Essential and Astonishing

This is one of the best books of poetry I've read in the last thirty years. I've never read any poems like these. There has been a great deal of comment about Frieda Hughes' parents and how much her work has been influenced by her parentage. I don't see the difficulty here. Her subjects, as well as her approaches, are uniquely her own. What she does share in common with both Ted Hughes and Sylvia Plath is her remarkable intensity and the seemingly endless inventiveness of her images. It may be my imagination, but this book does seem to have a central theme, what we could call a plot in a work of fiction. The woman who haunts these poems is a mother or step-mother who is eventually revealed as a monstrous human being. Much of Waxworks charts how this woman has tormented the various speakers, who are, of course, speaking through masks the author has put on. I found this a fascinating work, one I keep coming back to again and again. Each time I read it I find more to admire in it: and more to discover. The poems deepen with each reading. Read Frieda Hughes to hear her own voice and become acquainted with her own unique and complex mind. She does not need the reflected glory some believe her parents have bestowed upon her. She is a glory of her own. It is worth the trouble to read her as she is and not as an addendum to anyone else's biography.

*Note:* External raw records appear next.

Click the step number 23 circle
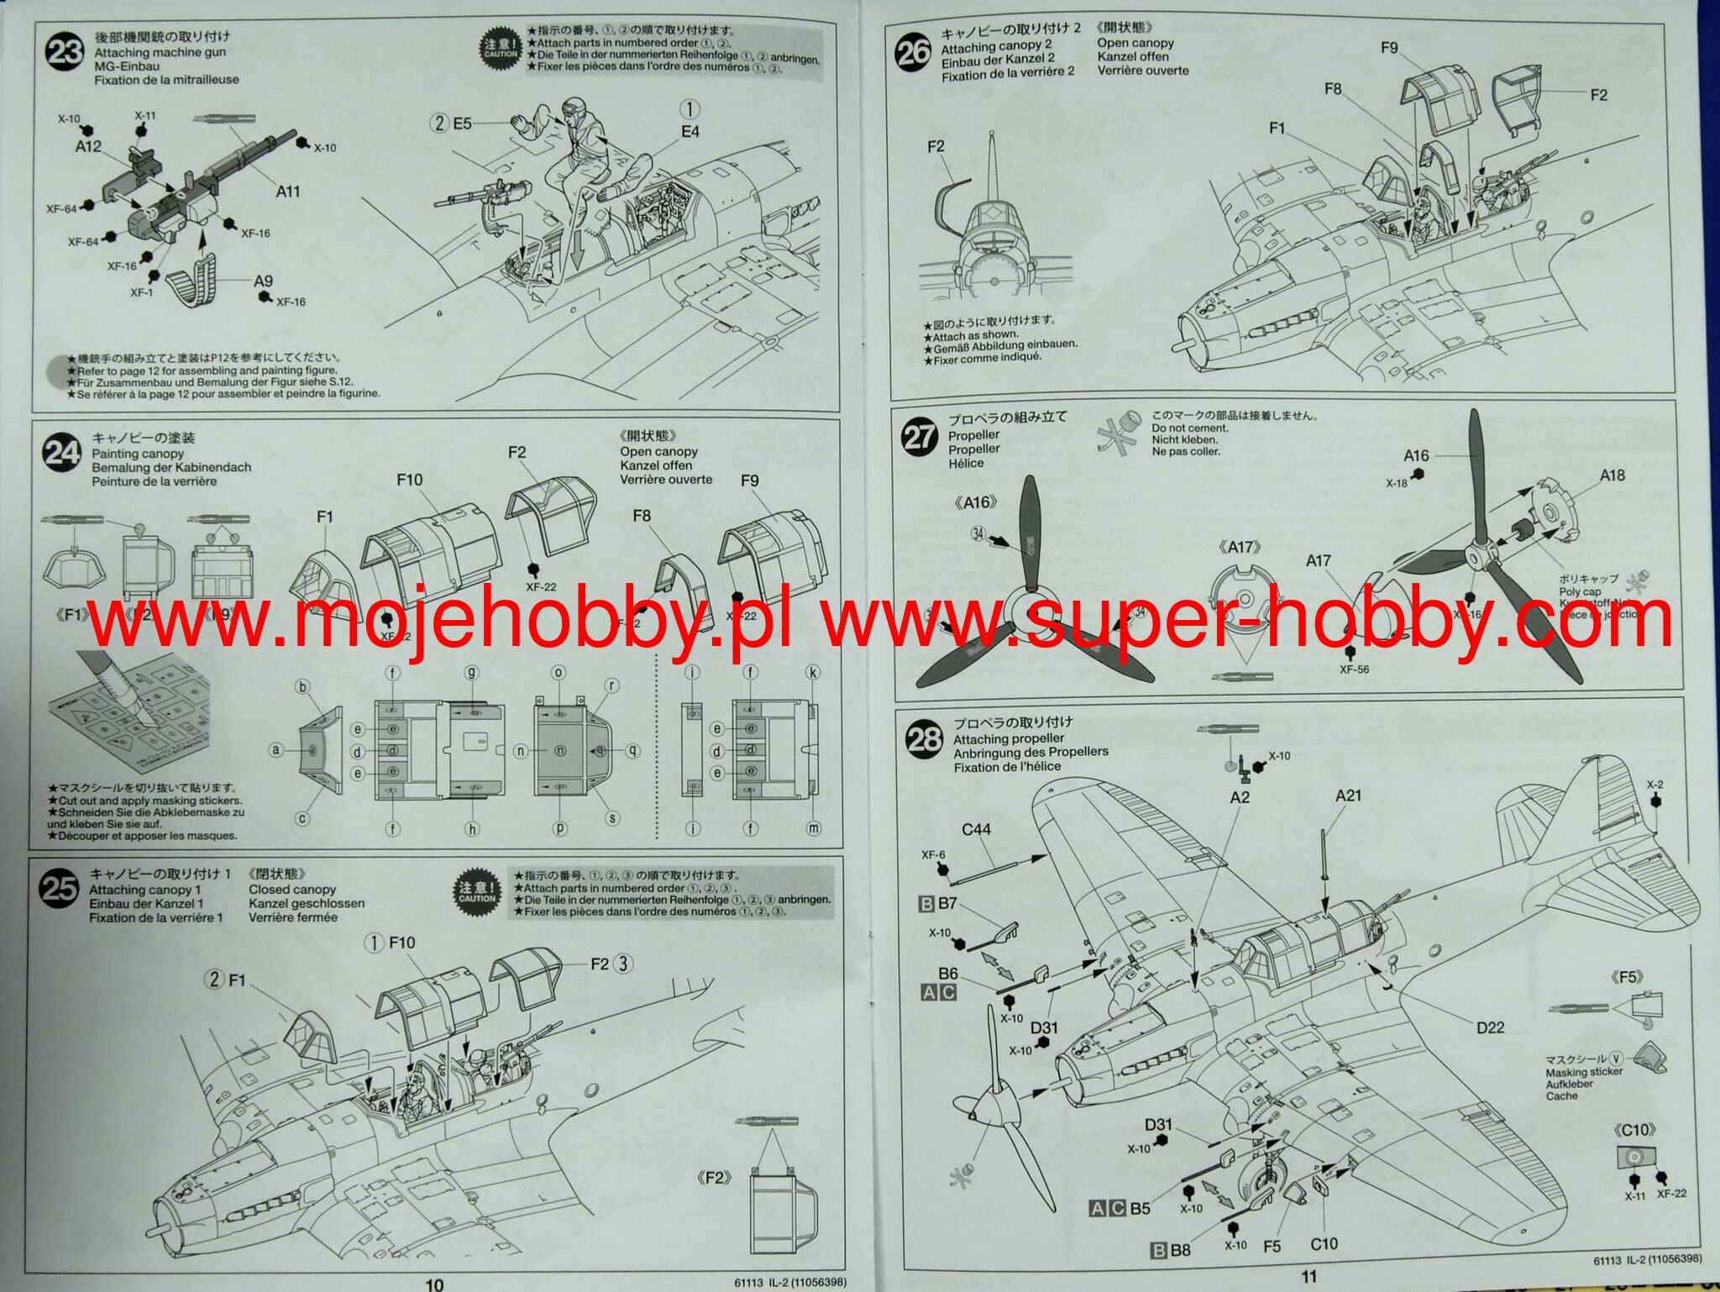pos(64,51)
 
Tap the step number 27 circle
pos(919,436)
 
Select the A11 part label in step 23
pos(288,192)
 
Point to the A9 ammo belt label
pos(263,281)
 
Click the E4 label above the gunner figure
pos(690,132)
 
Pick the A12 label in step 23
pos(88,146)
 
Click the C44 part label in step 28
pos(976,829)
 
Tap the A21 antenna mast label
pos(1348,795)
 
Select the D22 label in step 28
pos(1490,1027)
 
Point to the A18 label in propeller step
pos(1612,475)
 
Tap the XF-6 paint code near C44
pos(933,855)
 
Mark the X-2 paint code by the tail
pos(1654,785)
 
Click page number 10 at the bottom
pos(434,1284)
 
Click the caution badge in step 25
pos(477,891)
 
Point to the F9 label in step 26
pos(1389,48)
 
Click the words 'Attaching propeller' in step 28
pos(1009,738)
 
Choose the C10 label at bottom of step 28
pos(1324,1244)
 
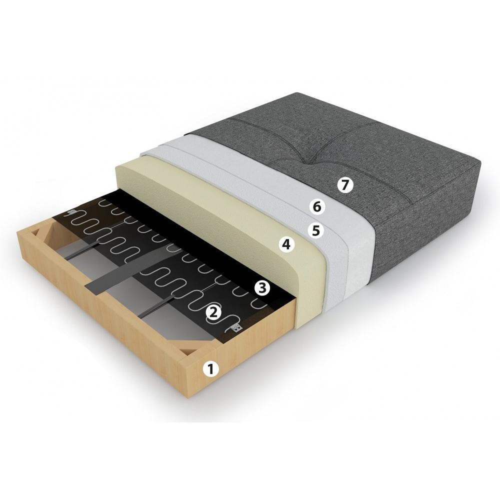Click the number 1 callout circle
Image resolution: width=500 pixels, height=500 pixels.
click(x=210, y=369)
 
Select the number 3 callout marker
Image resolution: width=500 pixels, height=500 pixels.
click(x=262, y=288)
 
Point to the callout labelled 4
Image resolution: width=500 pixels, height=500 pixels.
click(x=286, y=244)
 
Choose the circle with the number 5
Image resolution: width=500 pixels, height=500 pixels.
click(x=316, y=230)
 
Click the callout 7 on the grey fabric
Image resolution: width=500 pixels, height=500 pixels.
click(x=345, y=185)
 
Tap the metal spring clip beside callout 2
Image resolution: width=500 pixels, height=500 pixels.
click(x=236, y=328)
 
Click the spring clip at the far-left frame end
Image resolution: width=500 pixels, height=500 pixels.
click(x=72, y=212)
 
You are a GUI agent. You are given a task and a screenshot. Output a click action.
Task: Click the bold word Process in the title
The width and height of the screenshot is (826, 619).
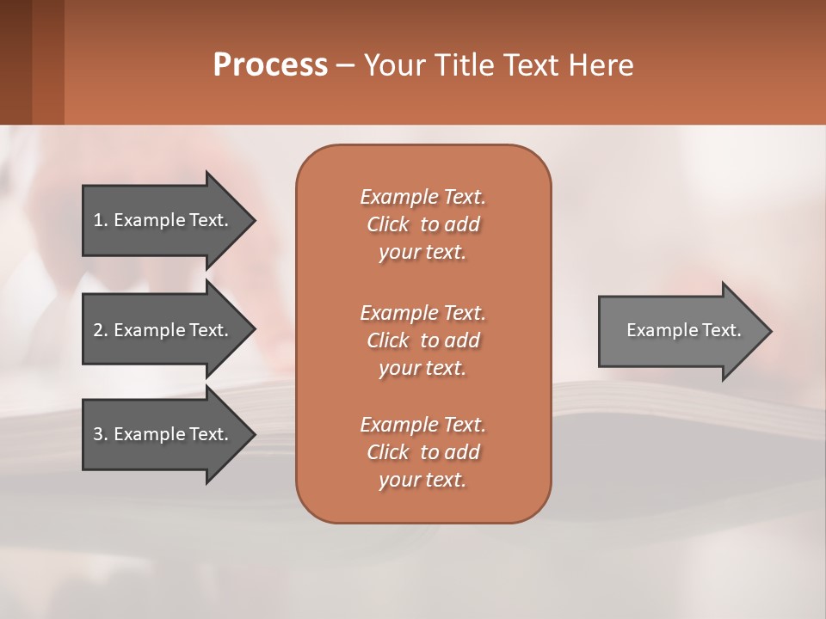[x=270, y=65]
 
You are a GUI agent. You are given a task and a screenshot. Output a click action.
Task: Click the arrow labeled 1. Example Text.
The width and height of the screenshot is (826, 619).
[x=163, y=220]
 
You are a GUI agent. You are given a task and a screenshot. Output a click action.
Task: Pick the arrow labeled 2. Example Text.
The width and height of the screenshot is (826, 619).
[x=163, y=330]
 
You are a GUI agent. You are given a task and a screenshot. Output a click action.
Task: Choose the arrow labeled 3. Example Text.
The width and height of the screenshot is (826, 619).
[x=163, y=434]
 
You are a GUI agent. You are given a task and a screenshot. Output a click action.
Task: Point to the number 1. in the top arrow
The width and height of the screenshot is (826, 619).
[x=101, y=220]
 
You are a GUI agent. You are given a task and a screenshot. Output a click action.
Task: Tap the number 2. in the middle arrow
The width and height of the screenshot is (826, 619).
[x=101, y=330]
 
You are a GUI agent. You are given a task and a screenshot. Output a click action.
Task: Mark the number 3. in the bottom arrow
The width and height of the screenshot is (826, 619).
[x=101, y=434]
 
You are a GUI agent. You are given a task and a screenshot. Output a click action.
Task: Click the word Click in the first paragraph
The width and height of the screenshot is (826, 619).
[x=388, y=224]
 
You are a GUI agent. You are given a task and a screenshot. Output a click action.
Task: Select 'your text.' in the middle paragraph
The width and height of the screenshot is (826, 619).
[x=422, y=368]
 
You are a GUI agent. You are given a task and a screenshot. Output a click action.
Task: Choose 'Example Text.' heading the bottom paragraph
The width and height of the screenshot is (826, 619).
[x=422, y=425]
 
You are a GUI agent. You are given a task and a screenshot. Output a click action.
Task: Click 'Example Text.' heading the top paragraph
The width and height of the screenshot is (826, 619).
[x=422, y=197]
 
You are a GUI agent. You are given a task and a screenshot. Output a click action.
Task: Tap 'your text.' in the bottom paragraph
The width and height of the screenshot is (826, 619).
[x=422, y=480]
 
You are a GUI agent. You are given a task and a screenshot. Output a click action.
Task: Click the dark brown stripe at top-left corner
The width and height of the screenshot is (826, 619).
[x=15, y=62]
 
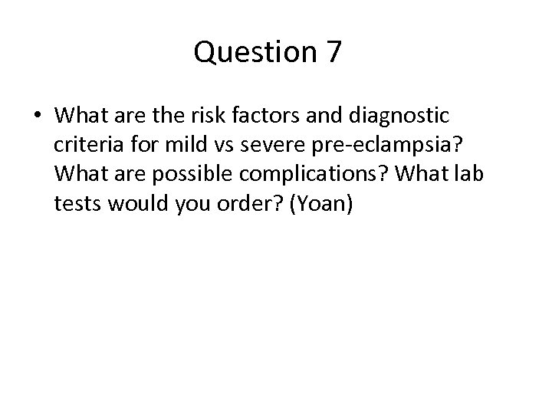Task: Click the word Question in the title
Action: point(249,52)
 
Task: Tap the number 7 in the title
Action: point(332,52)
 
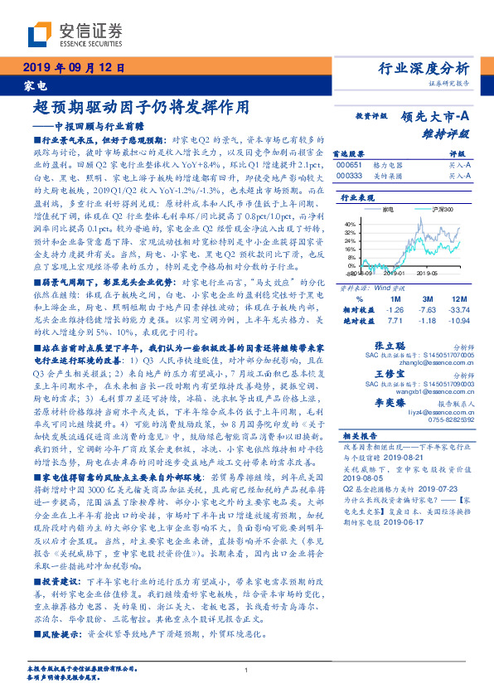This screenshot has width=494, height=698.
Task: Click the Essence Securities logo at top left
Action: (x=75, y=36)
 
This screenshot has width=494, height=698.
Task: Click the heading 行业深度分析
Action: (x=423, y=69)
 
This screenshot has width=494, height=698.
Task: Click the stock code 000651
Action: (x=349, y=165)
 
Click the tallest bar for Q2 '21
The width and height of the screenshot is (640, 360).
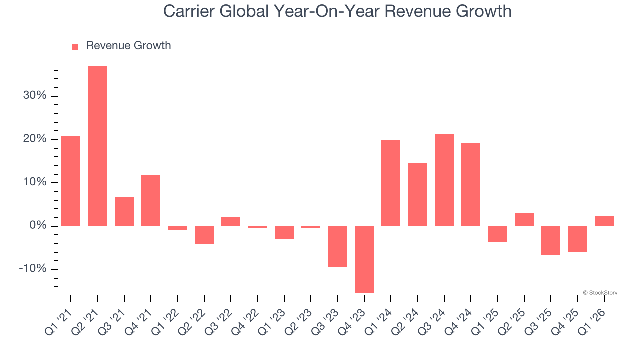pos(98,146)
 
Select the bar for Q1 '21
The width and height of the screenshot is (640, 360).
pos(71,181)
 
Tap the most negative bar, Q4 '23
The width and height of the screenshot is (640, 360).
pos(364,259)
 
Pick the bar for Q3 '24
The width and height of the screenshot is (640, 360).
pos(444,180)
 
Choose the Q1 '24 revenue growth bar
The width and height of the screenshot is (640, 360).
pos(391,183)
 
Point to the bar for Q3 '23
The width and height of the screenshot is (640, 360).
pos(338,246)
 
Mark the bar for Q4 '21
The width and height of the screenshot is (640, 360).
pos(151,200)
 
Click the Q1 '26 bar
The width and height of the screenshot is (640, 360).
pos(604,221)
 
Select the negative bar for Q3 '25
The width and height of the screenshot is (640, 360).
pos(551,240)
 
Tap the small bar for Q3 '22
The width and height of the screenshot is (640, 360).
pos(231,222)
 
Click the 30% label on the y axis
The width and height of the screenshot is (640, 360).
pos(35,96)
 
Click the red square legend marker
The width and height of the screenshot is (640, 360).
pos(75,47)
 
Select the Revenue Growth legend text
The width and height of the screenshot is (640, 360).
pos(128,46)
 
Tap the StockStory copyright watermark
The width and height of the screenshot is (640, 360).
pos(600,293)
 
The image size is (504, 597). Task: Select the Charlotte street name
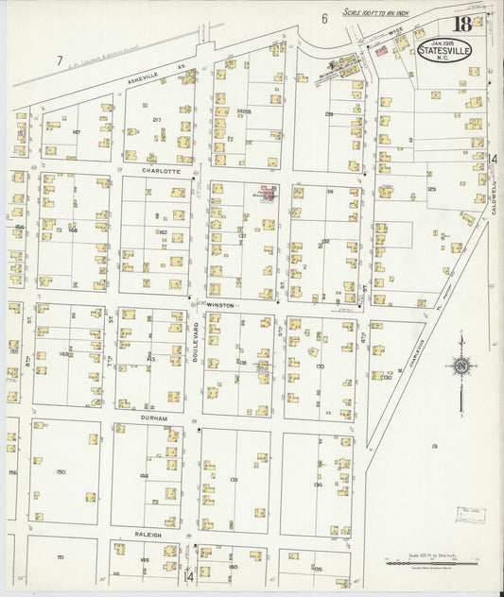(152, 172)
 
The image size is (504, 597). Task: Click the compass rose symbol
(461, 367)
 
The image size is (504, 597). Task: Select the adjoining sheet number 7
(59, 61)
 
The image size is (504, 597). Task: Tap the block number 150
(61, 470)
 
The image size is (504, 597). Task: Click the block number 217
(157, 119)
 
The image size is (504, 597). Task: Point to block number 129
(431, 190)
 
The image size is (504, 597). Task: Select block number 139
(233, 478)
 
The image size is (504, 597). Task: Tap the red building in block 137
(269, 196)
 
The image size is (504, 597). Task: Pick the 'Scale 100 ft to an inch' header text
(383, 11)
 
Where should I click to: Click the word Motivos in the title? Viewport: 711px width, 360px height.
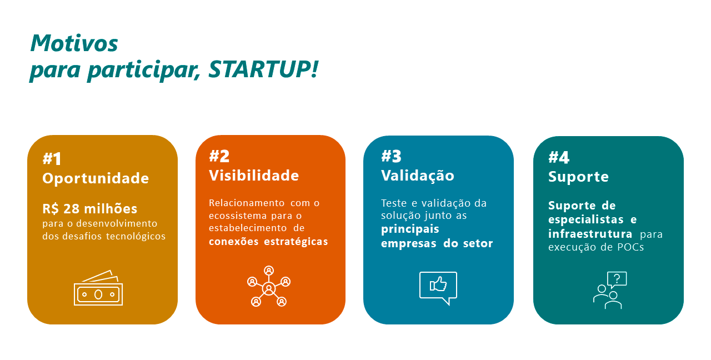[74, 43]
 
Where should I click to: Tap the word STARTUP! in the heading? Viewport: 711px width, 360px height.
[263, 69]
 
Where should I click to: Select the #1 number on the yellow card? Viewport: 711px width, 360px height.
[52, 158]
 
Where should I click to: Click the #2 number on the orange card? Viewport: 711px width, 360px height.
[219, 156]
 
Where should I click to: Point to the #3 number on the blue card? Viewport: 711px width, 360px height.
[391, 156]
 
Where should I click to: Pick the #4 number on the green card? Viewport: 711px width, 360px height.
[559, 157]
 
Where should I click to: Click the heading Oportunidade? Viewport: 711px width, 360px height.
[96, 179]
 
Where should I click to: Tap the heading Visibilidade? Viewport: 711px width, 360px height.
[254, 176]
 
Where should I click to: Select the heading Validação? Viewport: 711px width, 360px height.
[418, 176]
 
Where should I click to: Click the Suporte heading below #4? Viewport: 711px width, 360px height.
[578, 177]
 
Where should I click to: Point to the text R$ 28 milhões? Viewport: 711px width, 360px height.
[90, 208]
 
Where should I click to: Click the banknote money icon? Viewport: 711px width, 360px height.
[98, 288]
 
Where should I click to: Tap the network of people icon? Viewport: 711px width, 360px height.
[269, 286]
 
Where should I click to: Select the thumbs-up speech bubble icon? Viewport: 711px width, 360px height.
[438, 288]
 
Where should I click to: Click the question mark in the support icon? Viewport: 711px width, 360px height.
[617, 279]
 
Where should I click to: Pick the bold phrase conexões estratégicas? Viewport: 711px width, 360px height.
[268, 242]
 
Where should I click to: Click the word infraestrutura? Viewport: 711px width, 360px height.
[590, 234]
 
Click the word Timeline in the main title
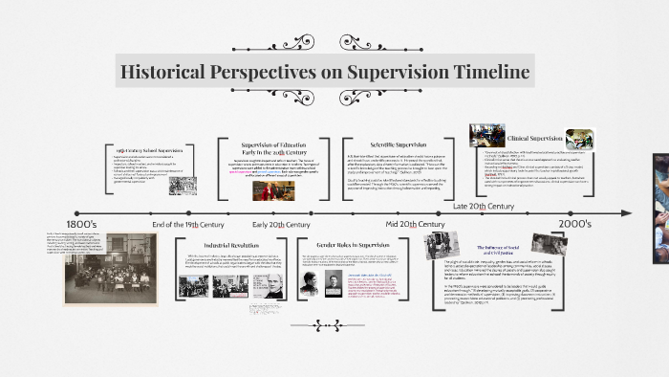click(x=481, y=73)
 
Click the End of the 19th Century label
click(x=187, y=224)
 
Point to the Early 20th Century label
click(x=276, y=224)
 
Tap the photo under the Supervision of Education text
click(x=268, y=190)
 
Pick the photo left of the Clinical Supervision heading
click(x=486, y=135)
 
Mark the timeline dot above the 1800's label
click(x=76, y=213)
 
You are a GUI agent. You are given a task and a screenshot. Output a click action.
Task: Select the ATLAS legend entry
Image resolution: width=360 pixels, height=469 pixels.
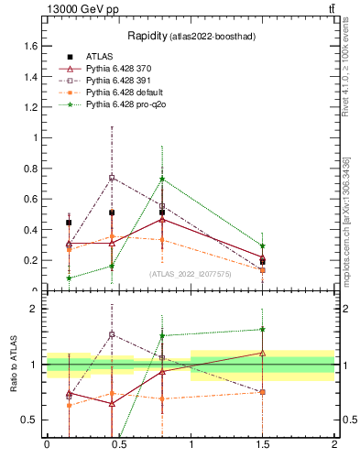(x=98, y=57)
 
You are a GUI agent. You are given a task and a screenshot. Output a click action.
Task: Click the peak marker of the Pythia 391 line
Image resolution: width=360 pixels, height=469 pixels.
(x=112, y=178)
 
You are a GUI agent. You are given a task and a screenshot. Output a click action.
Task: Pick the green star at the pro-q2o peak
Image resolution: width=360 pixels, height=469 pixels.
(x=162, y=180)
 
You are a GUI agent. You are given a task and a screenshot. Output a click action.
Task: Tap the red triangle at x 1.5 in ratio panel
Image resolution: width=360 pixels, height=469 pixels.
(x=263, y=353)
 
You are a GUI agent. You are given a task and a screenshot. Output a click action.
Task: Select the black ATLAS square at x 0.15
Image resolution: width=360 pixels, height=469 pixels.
(x=69, y=223)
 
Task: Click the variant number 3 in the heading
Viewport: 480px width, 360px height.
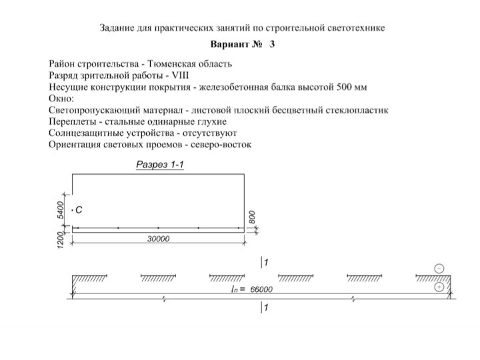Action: [x=272, y=45]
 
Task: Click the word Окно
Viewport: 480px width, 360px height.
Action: [x=61, y=99]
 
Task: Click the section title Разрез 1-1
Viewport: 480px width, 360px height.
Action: [x=160, y=164]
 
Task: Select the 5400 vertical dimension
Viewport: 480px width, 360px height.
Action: [x=61, y=211]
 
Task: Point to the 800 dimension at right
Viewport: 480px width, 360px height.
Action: [x=252, y=217]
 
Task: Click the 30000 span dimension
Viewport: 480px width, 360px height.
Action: [x=159, y=239]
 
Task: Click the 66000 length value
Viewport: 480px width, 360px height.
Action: [x=261, y=290]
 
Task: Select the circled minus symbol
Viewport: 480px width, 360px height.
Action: [x=439, y=268]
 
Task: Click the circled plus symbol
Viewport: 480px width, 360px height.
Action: [x=439, y=287]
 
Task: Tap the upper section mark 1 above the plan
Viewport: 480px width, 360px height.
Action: [x=265, y=263]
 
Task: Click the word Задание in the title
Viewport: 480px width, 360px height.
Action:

Exploring the present through the wax museum of history.

This is a wonderful and very powerful book of poetry. I suspect many of the poems are autobiographical, although since the poet speaks through many historical personages, the autobiographical element is well-disguised. I've read very few books of poems that have this intensity as well as the enormous skill displayed in poem after poem. I would recommend this book to anyone, but I would add that it should be indispensable to any serious writer of poetry. This author is the real thing.